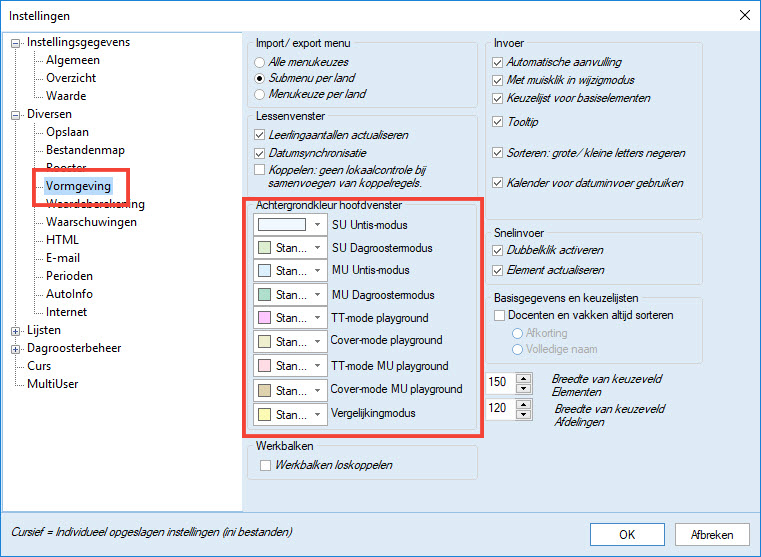Select the HTML item in the tree
Screen dimensions: 761x557
click(62, 240)
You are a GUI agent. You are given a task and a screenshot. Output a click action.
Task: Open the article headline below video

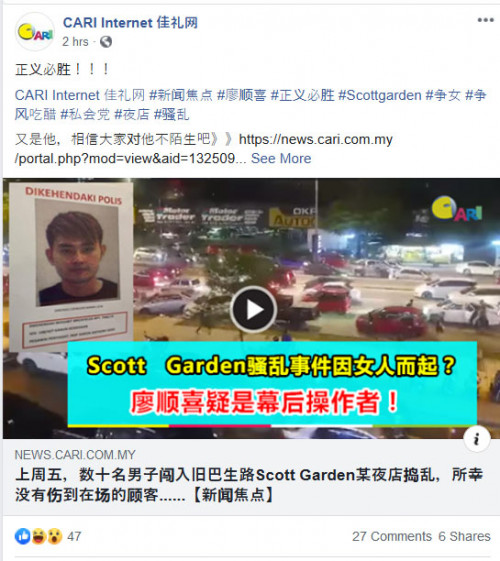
----
Rewrite every line of the entries above as a numbered list, skipping blank lines and leaving out the pictures.

1. Select the HTML item in the tree
2. Screen dimensions: 761x557
3. click(62, 240)
4. You are a GUI agent. You are given a task and a screenshot. Output a click action.
5. Task: Open the article headline below video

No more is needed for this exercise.